● WHAT YOU WILL DO
Your reply should hold the line containing "The width and height of the screenshot is (1135, 1032)." and every later line of the records, reproduced exactly, and no other lines.
SUPPLIED DATA Block Start
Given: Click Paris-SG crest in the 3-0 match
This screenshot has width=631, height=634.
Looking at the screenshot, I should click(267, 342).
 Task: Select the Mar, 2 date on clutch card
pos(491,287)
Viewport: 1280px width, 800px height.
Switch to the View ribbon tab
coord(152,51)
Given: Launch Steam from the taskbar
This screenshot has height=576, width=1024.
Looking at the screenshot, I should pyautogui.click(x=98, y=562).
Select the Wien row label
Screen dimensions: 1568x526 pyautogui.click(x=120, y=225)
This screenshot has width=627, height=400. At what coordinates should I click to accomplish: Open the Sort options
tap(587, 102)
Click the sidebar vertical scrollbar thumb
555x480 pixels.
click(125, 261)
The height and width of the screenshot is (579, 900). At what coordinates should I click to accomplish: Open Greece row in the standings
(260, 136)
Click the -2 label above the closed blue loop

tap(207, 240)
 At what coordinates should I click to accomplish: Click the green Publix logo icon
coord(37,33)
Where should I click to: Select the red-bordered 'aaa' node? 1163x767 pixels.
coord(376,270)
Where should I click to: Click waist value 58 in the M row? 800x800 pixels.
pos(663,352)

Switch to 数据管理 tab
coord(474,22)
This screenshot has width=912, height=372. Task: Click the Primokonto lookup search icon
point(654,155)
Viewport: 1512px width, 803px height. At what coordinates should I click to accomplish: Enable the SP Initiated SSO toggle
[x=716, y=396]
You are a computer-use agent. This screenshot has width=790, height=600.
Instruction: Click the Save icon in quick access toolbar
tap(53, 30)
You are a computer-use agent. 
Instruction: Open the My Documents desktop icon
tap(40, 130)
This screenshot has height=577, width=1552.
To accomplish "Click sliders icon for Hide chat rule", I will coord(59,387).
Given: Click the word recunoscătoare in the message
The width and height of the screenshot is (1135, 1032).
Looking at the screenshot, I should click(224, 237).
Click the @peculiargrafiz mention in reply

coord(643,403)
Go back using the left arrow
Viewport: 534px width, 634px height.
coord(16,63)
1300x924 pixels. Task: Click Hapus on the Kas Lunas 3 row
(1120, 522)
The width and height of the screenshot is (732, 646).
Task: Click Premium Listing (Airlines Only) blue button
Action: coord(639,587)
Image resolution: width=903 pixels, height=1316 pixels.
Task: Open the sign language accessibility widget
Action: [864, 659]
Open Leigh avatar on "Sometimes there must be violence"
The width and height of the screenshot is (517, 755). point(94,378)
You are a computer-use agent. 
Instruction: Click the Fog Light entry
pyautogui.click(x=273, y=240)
SUPPLIED DATA Block End
● WRITTEN ANSWER
The width and height of the screenshot is (1135, 1032).
Looking at the screenshot, I should click(224, 237).
Click the @peculiargrafiz mention in reply

coord(643,403)
Go back using the left arrow
Viewport: 534px width, 634px height.
coord(16,63)
1300x924 pixels. Task: Click Hapus on the Kas Lunas 3 row
(1120, 522)
The width and height of the screenshot is (732, 646).
Task: Click Premium Listing (Airlines Only) blue button
Action: coord(639,587)
Image resolution: width=903 pixels, height=1316 pixels.
Task: Open the sign language accessibility widget
Action: [864, 659]
Open Leigh avatar on "Sometimes there must be violence"
The width and height of the screenshot is (517, 755). point(94,378)
You are a computer-use agent. 
Instruction: Click the Fog Light entry
pyautogui.click(x=273, y=240)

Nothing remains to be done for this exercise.